» ENTRIES:
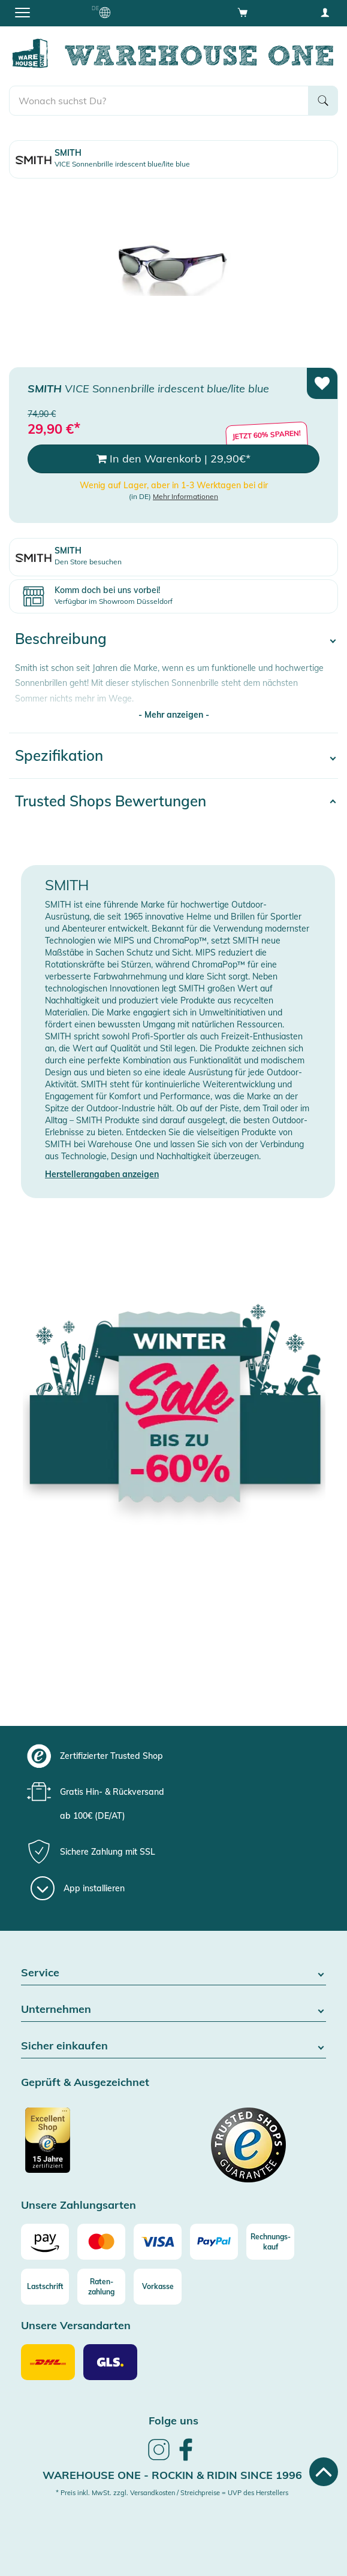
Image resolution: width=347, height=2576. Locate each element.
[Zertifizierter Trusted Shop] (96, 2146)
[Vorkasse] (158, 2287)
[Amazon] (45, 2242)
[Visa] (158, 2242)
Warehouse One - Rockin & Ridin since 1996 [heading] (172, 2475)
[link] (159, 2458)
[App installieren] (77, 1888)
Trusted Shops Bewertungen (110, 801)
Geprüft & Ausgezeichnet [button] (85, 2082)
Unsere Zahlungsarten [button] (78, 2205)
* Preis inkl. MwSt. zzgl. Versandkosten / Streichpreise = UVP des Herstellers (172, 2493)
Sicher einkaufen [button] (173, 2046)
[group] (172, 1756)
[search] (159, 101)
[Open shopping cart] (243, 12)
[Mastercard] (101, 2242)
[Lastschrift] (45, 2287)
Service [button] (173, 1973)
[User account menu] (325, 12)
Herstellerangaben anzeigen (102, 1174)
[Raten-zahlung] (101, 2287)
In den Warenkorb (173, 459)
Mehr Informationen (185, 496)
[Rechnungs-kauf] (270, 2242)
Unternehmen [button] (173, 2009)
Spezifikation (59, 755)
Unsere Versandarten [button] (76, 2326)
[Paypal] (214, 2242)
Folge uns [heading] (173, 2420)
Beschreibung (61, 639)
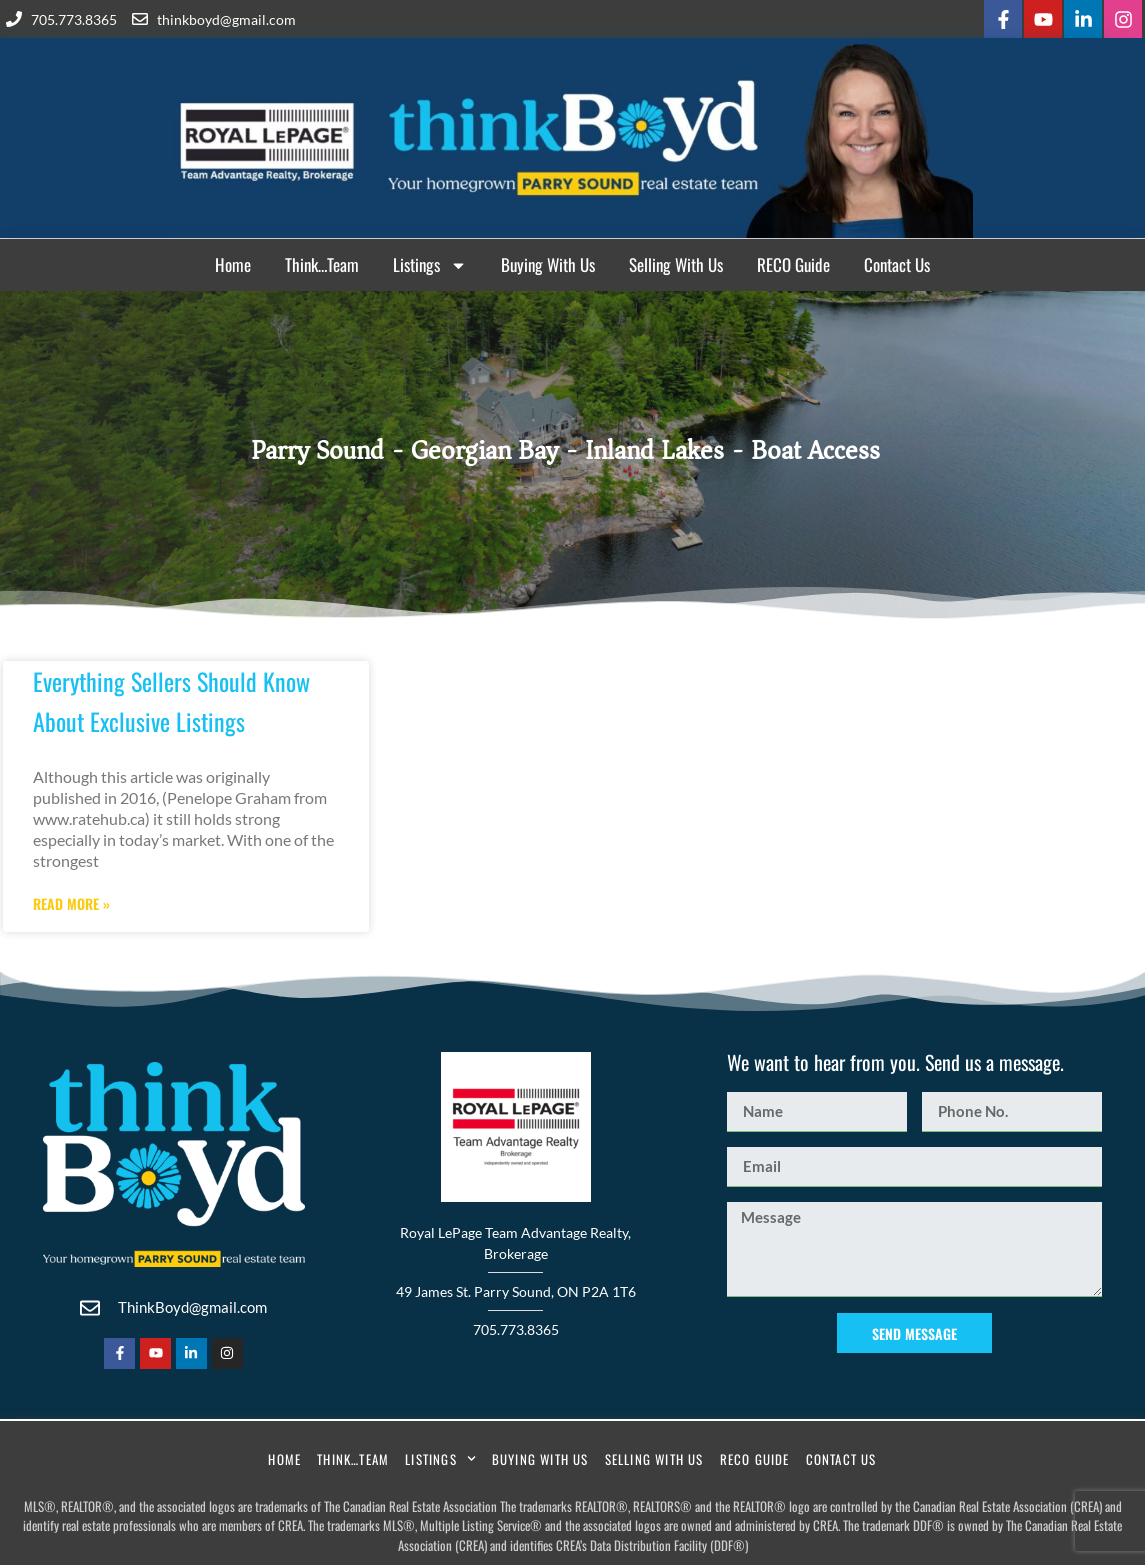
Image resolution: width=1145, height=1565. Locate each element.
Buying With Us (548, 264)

» OBJECTIVE: Reproduce every line of the material above without changing anything, but leave out the pictures.

» EXERCISE ANSWER:
Image resolution: width=347, height=2576. Locate each element.
[Zertifizierter Trusted Shop] (96, 2146)
[Vorkasse] (158, 2287)
[Amazon] (45, 2242)
[Visa] (158, 2242)
Warehouse One - Rockin & Ridin since 1996 [heading] (172, 2475)
[link] (159, 2458)
[App installieren] (77, 1888)
Trusted Shops Bewertungen (110, 801)
Geprüft & Ausgezeichnet [button] (85, 2082)
Unsere Zahlungsarten [button] (78, 2205)
* Preis inkl. MwSt. zzgl. Versandkosten / Streichpreise = UVP des Herstellers (172, 2493)
Sicher einkaufen [button] (173, 2046)
[group] (172, 1756)
[search] (159, 101)
[Open shopping cart] (243, 12)
[Mastercard] (101, 2242)
[Lastschrift] (45, 2287)
Service [button] (173, 1973)
[User account menu] (325, 12)
Herstellerangaben anzeigen (102, 1174)
[Raten-zahlung] (101, 2287)
In den Warenkorb (173, 459)
Mehr Informationen (185, 496)
[Rechnungs-kauf] (270, 2242)
Unternehmen [button] (173, 2009)
Spezifikation (59, 755)
Unsere Versandarten [button] (76, 2326)
[Paypal] (214, 2242)
Folge uns [heading] (173, 2420)
Beschreibung (61, 639)
Image resolution: width=1145, height=1565. Locate each element.
Buying With Us (548, 264)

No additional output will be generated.